If we all didn't need automobiles to get to work, the oil companies et. al. wouldn't make so much profit. A diabolical plot, I tell you!

SouthernBaptist
Jackson, TN

90 minutes? I wouldn't live more then 15 min from a job!

WHY should all taxpayers pay for "public transportation" when only a handful use it? The fares should be raised enough to cover every dime of the cost of having such systems.

Brave Sir Robin
San Diego, CA

OK, now we're getting somewhere. The whole problem with Trax (and UTA service in general) is that it doesn't go anywhere people need to go. Trax was built with the idea that people would take it to places of entertainment - the downtown malls, Temple Square, Jazz games, Utah games, etc. But what they're now just figuring out is that most of their potential customers are commuters, not fun-seekers.

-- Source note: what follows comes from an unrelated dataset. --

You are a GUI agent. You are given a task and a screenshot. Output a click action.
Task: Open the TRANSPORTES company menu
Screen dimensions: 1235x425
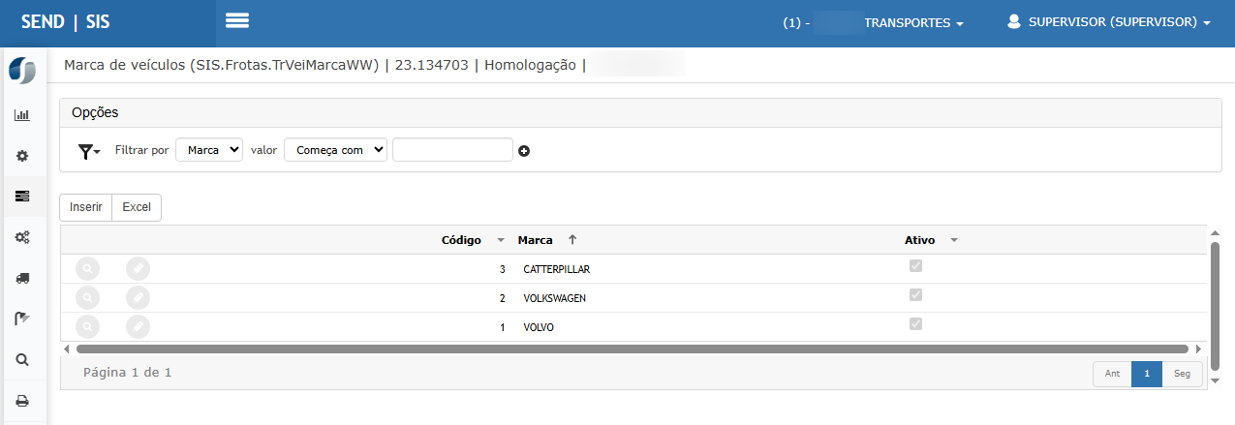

This all could have been figured out 10 years ago with a little market research. Market research works - you should try it sometime.

So let's recap: Trax doesn't go anywhere people need to go, and it costs more than simply driving. And we're supposed to feel guilty about not using it?

DEW
Sandy, UT

I remember that John English has all the free ride of uta and he chosed to drive to work. Too many lazy people prefer to drive whereever they go and later uta eleminated many routes. Just like in Sandy along 7th and 13th east they were taken away becasue of what I mentioned above when people prefer to drive their cozy cars. I was visting Wash DC last year and their trasnportation is not bad but their parking area at each terminal they charged parking fees was a joke.

Z
South Jordan, UT

@Brave Sir Robin, since you don't live here, no one cares if you feel guilty or not. And your lack of knowledge about the TRAX system layout is amusing.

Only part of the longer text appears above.